Source records ->
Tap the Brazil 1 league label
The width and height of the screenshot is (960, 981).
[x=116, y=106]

---

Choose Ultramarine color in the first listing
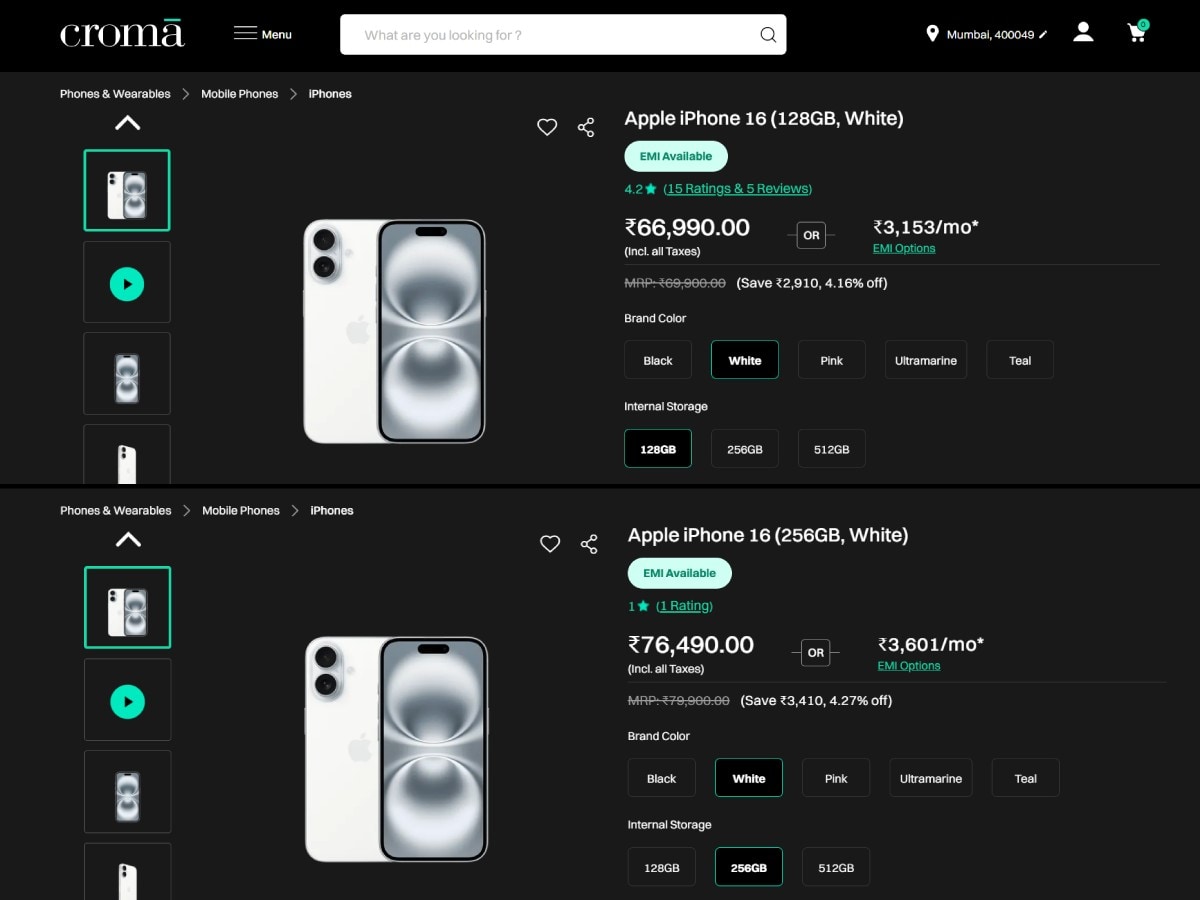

---

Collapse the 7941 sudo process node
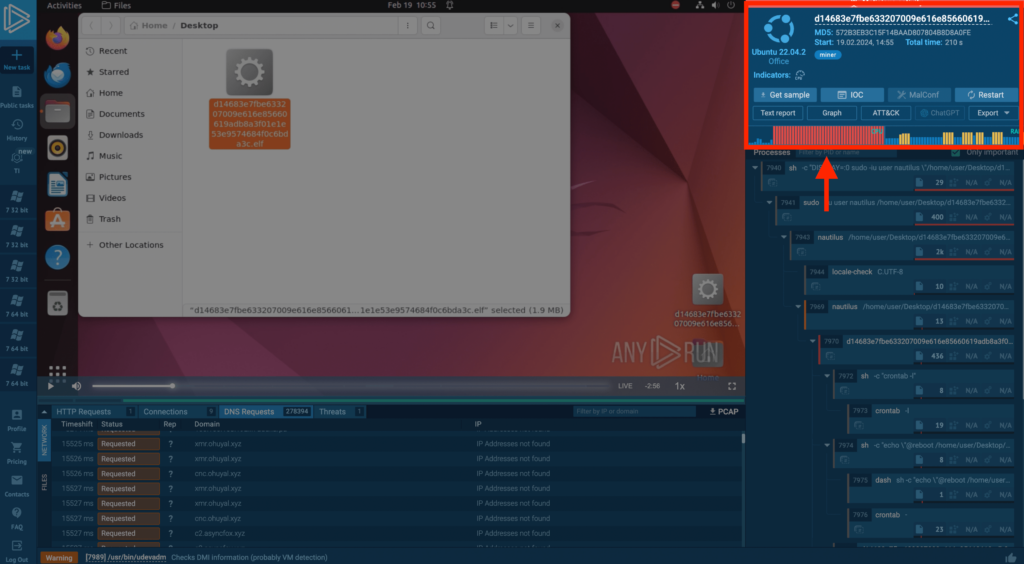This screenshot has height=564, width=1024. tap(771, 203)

Exercise instructions -> Rewrite the lines starting at the one containing "Tap the Brazil 1 league label" and ending at the one containing "[x=116, y=106]", substituting "competition label" for "league label" and changing nothing else. Give back only those lines.

Task result ->
Tap the Brazil 1 competition label
The width and height of the screenshot is (960, 981).
[x=116, y=106]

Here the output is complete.